Suasana makan siang di Pulau Batu Belubang.
Selesai makan siang, kamipun dibagi menjadi beberapa kelompok yang
kemudian kelompok- kelompok ini diarahkan untuk menginap di rumah warga Batu
Belobang. Aku bersama beberapa orang blogger Malaysia dan empat orang dari
Kementrian Pariwisata RI kebagian untuk menginap di rumah bertingkat dua milik
pak Asnan, warga setempat.
Setelah meletakan tas- tas bawaan, kami semua diajak mengunjungi
sebuat situs yang menjadi asal muasal nama pulau ini, yakni batu berlubang
(batu belobang).
Batu
Berlubang
Beberapa anak tempatan mengiringi langkah kami menapaki jalan
trotoar di kampung Pulau Batu Berlubang ini.
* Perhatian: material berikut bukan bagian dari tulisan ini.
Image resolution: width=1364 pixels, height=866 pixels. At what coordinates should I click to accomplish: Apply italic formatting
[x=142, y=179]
Di bawah rerimbunan pohon kelapa,
di salah satu tanah yang cukup datar dan lapang, beberapa anak kecil sedang
asik bermain gasing kayu. Gasing memang permainan khas di negeri- negeri
Melayu.
Langkah kakipun terbawa melewati pemakaman
kampung. Beberapa nisan tegak menonjol sebagai penanda. Jarak pemakaman ini
tidak terlalu jauh dari deretan rumah warga. Berbelok ke arah kanan dari pemakaman kampung, kami
melintasi hutan savanna kecil setinggi pinggang orang dewasa. Di ujung savanna
ini laut biru nan jernih membentang seluas mata memandang. Pantulan sinar
mentari di siang itu membuat permukaannya berkilauan. Pasirnya yang bersih
ditaburi kerikil- kerikil beraneka warna. Di sana- sini beberapa kerang dan
cangkang siput berserakan, beberapa bergoyang- goyang dimainkan deburan ombak.
Melintasi savanna di Pulau Batu Belobang.
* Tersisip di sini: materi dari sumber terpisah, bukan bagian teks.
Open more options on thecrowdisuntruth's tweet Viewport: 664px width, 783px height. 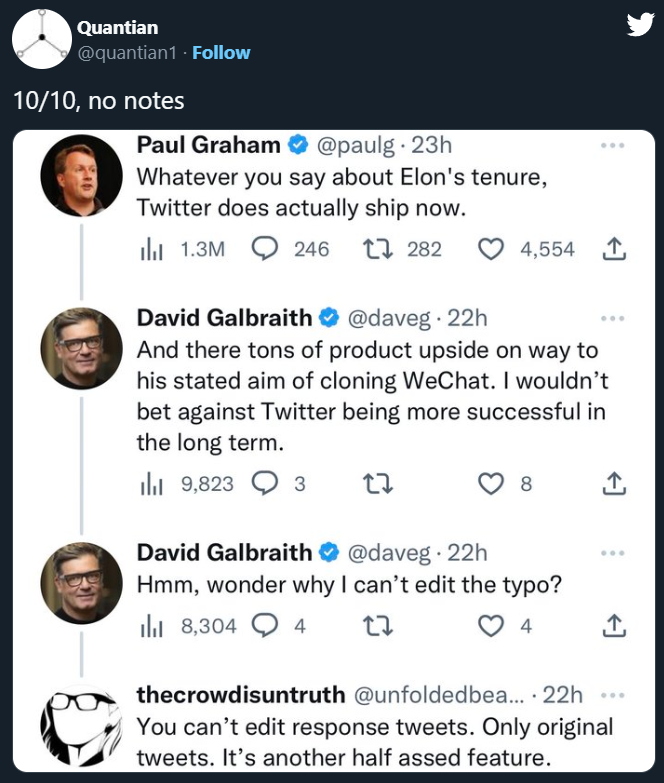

Pemandangan pantai Barat Pulau Batu Berlubang.
Kami menyusuri pantai ini ke
arah sebelah kiri. Sekitar 30 meter, jalan yang ditempuhpun mulai
menanjak. Ya, kami menaiki sebuah bukit kecil. Tidak terlalu tinggi, dan tidak
pula terlalu rimbun, namun suasana di dalam pepohonan yang menaungi jalur
mendaki ini cukup teduh.
Butuh setidaknya 10 menit mendaki ke bukit kecil ini, lalu sedikit
menurun. Di sebuah bibir jurang yang terbuka, aku sempat terpana. Pemandangan
di bawah sana sungguh sangat luar biasa indahnya. Laut biru yang membentang,
air bening nan jernih, dan pantai yang melekuk panjang. Jika seperti “wajah”
sebagian kecil Indonesia, untuk apa mencari rindu di Maldive atau Bahama sana.
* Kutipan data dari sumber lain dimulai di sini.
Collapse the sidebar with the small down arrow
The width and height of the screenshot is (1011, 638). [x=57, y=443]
Kita cukup datang ke Lingga, Anambas atau Natuna sana.
Menunggu teman- teman yang lain menuruni tebing
yang curam ini, akku menyempatkan diri mengambil beberapa dokumentasi dan video
untuk kenang- kenangan di tempat ini. Setelah semua teman- teman habis turun ke
bawah, barulah aku yang terakhir bersama dua orang anak tempatan yang baru
duduk di bangku kelas tujuh menyusul turun.
Pemandangan dari atas bukit di Pulau Batu Berlubang.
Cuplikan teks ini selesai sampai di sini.